Edit: Now returning dictionaries when querying with wild cards (None), and single values otherwise.

MizardX
Why return lists? Seems it should either return a dictionary (so you know what each number represents) or a sum (since that's all you can really do with the list).
Ben Blank
+4  A: 

If the number of nesting levels is small, I use collections.defaultdict for this:

from collections import defaultdict

def nested_dict_factory(): 
  return defaultdict(int)
def nested_dict_factory2(): 
  return defaultdict(nested_dict_factory)
db = defaultdict(nested_dict_factory2)

db['new jersey']['mercer county']['plumbers'] = 3
db['new jersey']['mercer county']['programmers'] = 81

Using defaultdict like this avoids a lot of messy setdefault(), get(), etc.

+1: defaultdict is one of my all-time favourite additions to python.
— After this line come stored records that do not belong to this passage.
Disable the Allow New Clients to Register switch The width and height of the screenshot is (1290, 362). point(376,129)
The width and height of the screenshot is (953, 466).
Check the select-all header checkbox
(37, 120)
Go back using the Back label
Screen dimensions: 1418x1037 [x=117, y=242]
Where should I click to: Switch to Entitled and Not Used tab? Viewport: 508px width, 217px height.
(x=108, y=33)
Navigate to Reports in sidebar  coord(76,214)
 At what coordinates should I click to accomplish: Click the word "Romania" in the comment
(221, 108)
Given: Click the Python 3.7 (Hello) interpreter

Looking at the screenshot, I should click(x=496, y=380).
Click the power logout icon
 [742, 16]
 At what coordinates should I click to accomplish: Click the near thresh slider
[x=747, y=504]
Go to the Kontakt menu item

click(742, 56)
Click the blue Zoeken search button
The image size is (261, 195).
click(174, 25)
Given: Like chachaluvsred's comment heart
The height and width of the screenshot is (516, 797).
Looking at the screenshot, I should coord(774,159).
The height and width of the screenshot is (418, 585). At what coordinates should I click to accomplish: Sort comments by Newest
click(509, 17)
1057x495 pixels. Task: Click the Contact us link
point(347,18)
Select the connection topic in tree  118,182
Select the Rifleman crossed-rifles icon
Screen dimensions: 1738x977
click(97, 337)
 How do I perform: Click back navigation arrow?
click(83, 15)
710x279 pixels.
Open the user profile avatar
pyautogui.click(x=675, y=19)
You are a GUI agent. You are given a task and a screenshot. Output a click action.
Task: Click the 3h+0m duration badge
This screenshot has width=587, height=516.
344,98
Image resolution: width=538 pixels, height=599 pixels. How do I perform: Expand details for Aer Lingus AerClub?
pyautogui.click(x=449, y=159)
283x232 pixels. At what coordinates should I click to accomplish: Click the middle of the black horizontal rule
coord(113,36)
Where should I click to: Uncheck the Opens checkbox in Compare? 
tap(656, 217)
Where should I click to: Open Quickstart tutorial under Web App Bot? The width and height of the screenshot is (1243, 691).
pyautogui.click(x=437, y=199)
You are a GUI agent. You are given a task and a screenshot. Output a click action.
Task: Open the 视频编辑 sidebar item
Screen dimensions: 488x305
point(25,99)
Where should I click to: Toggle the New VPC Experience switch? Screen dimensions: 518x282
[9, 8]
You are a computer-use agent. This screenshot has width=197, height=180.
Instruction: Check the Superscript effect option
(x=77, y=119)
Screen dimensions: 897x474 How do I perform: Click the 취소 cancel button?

No more .setdefault()!
John Fouhy
+1  A: 

For easy iterating over your nested dictionary, why not just write a simple generator?

def each_job(my_dict):
    for state, a in my_dict.items():
        for county, b in a.items():
            for job, value in b.items():
                yield {
                    'state'  : state,
                    'county' : county,
                    'job'    : job,
                    'value'  : value
                }

So then, if you have your compilicated nested dictionary, iterating over it becomes simple:

for r in each_job(my_dict):
    print "There are %d %s in %s, %s" % (r['value'], r['job'], r['county'], r['state'])

Obviously your generator can yield whatever format of data is useful to you.

Why are you using try catch blocks to read the tree? It's easy enough (and probably safer) to query whether a key exists in a dict before trying to retrieve it. A function using guard clauses might look like this:

if not my_dict.has_key('new jersey'):
    return False

nj_dict = my_dict['new jersey']
...

Or, a perhaps somewhat verbose method, is to use the get method:

value = my_dict.get('new jersey', {}).get('middlesex county', {}).get('salesmen', 0)

But for a somewhat more succinct way, you might want to look at using a collections.defaultdict, which is part of the standard library since python 2.5.

import collections

def state_struct(): return collections.defaultdict(county_struct)
def county_struct(): return collections.defaultdict(job_struct)
def job_struct(): return 0

my_dict = collections.defaultdict(state_struct)

print my_dict['new jersey']['middlesex county']['salesmen']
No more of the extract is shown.